▶ **What this task involves**
Transcribe every record verbatim; no pictures.

╭─ Records to use

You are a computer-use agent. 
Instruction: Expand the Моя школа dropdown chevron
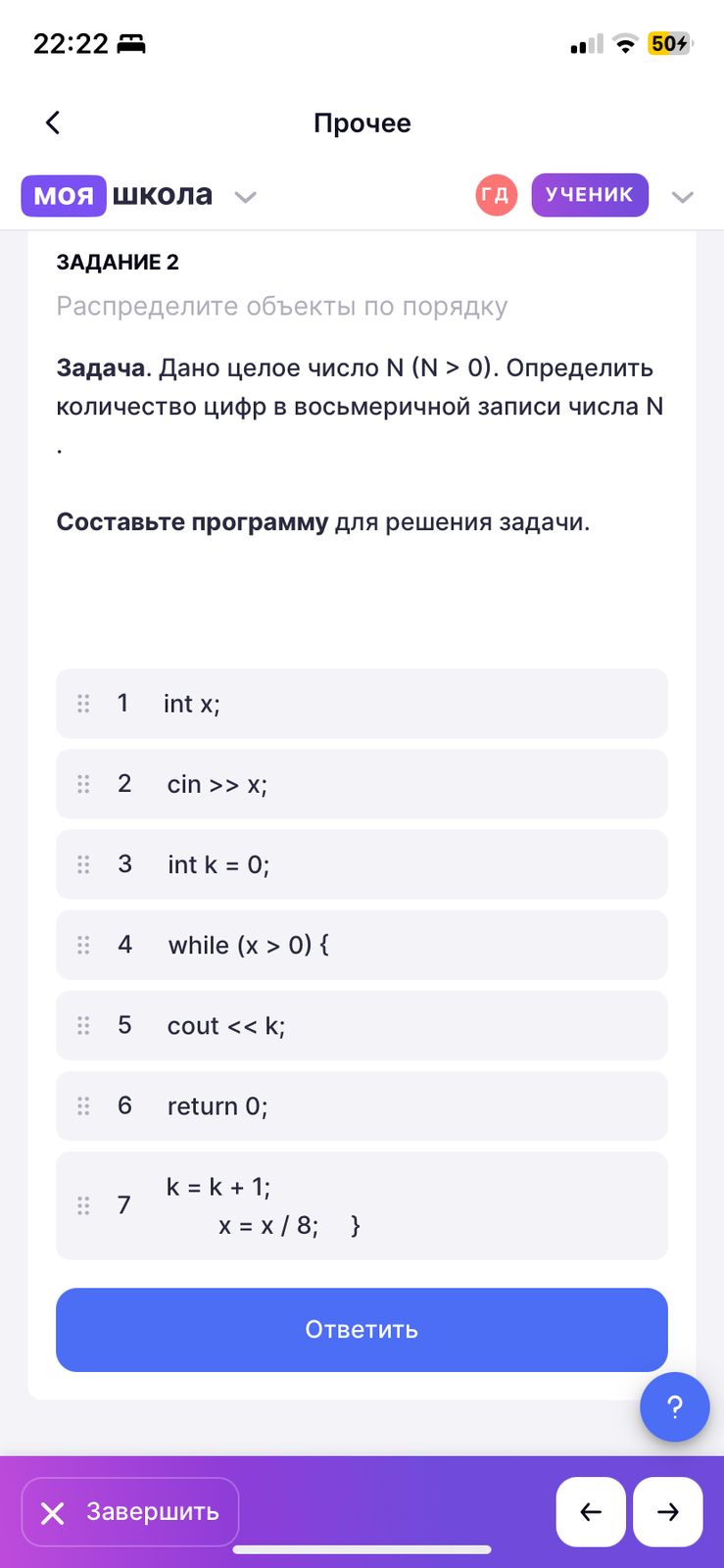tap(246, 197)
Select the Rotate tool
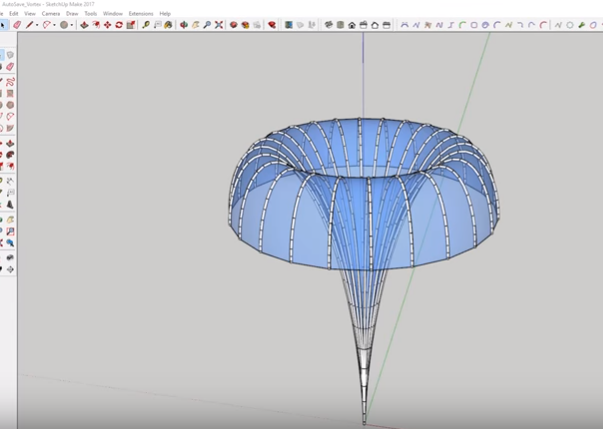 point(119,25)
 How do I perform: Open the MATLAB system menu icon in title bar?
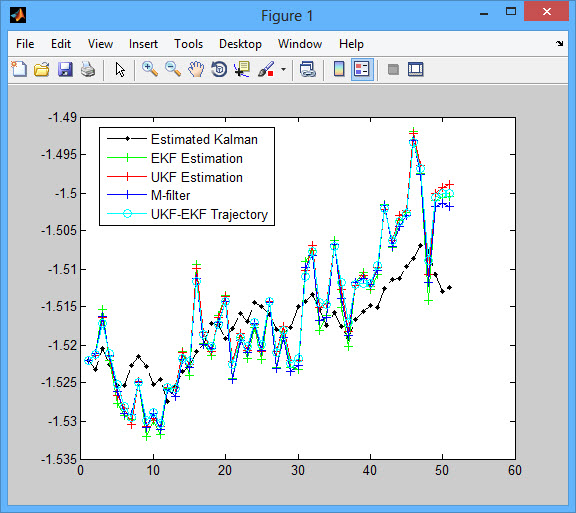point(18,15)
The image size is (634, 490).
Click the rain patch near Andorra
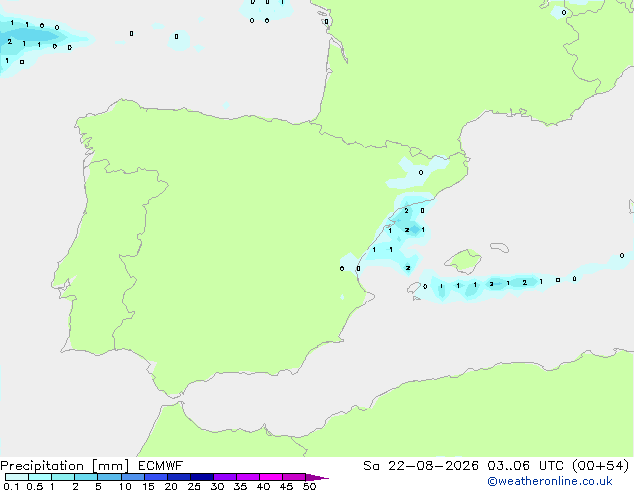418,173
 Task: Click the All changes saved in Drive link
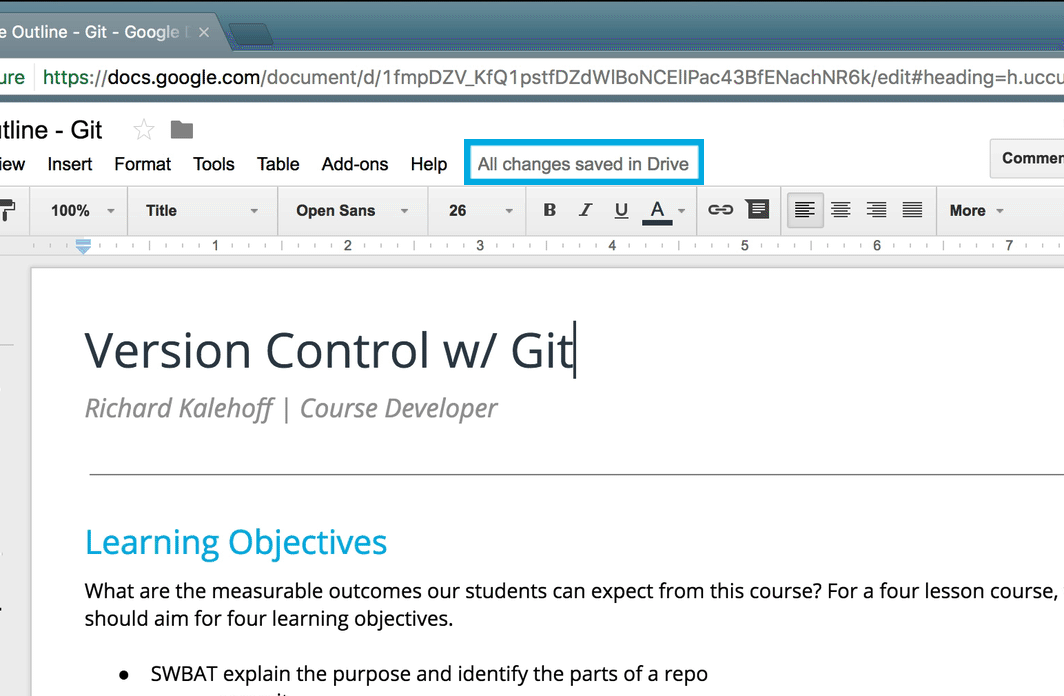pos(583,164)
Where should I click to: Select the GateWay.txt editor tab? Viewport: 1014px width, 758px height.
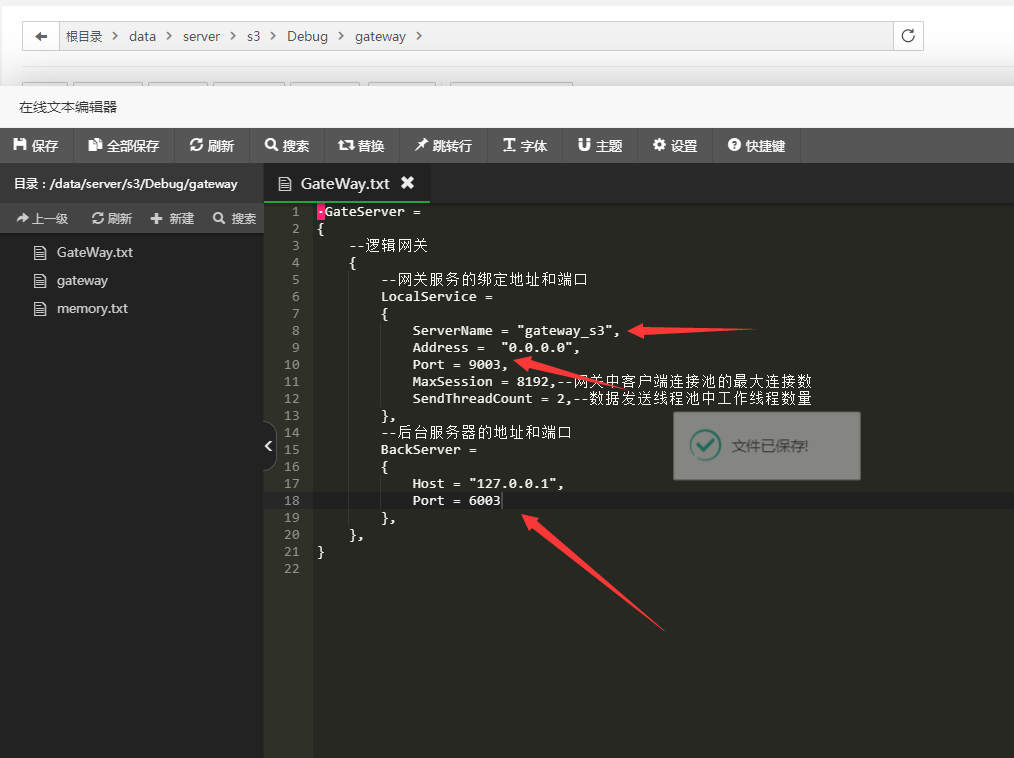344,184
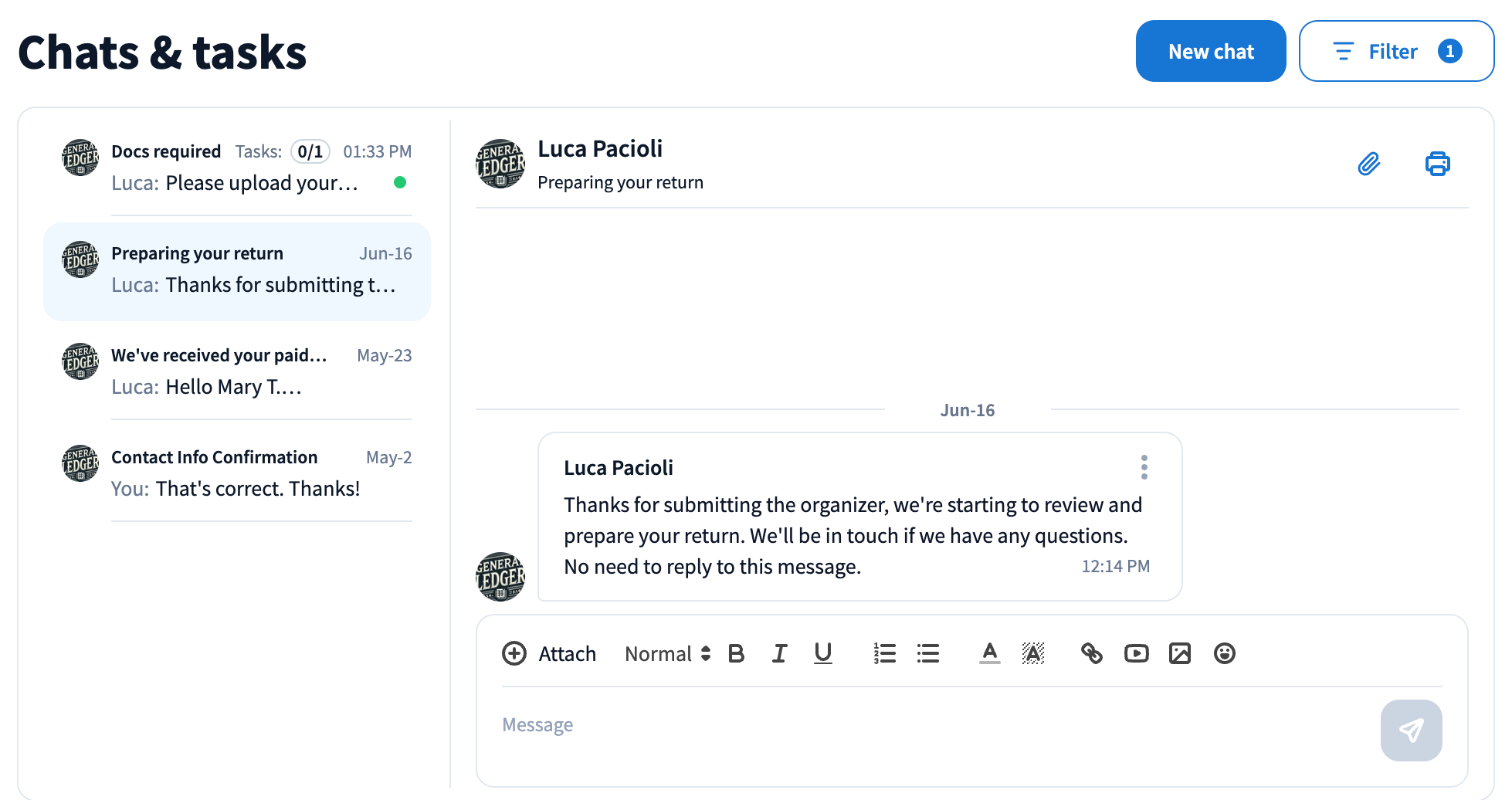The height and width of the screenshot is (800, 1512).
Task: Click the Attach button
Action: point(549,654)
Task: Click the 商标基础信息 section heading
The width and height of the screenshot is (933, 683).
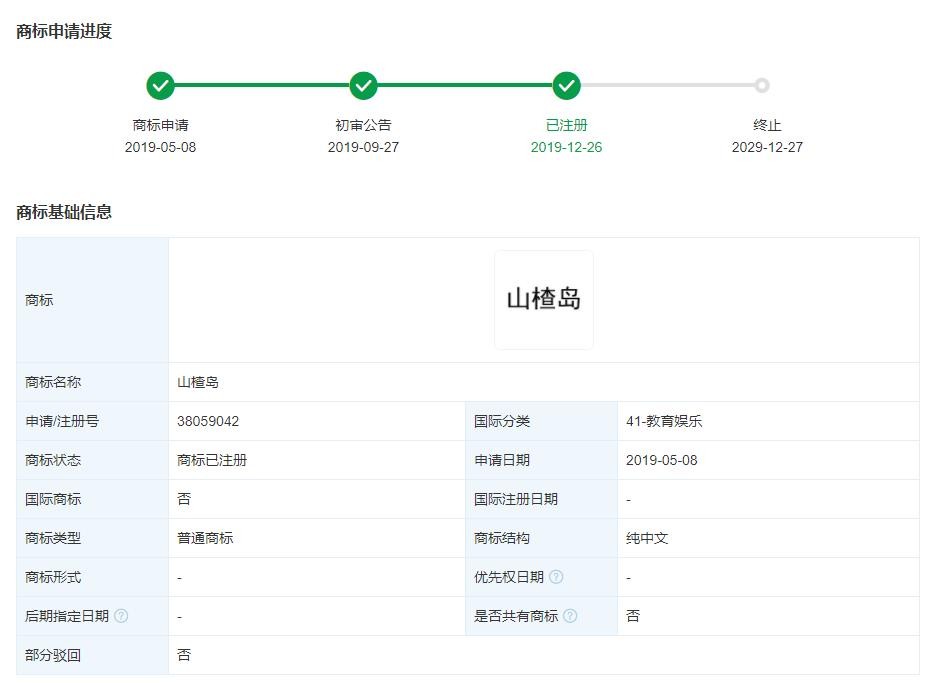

╰─

▶ **Your solution**
You are a computer-use agent. 
Instruction: Expand the Моя школа dropdown chevron
tap(246, 197)
Select the Rotate tool
 point(119,25)
 How do I perform: Open the MATLAB system menu icon in title bar?
point(18,15)
The image size is (634, 490).
Click the rain patch near Andorra
418,173
 Task: Click the All changes saved in Drive link
pos(583,164)
Where should I click to: Select the GateWay.txt editor tab? Viewport: 1014px width, 758px height.
344,184
The height and width of the screenshot is (800, 1512).
Task: Click the Attach button
Action: point(549,654)
Task: Click the 商标基础信息 section heading
The width and height of the screenshot is (933, 683).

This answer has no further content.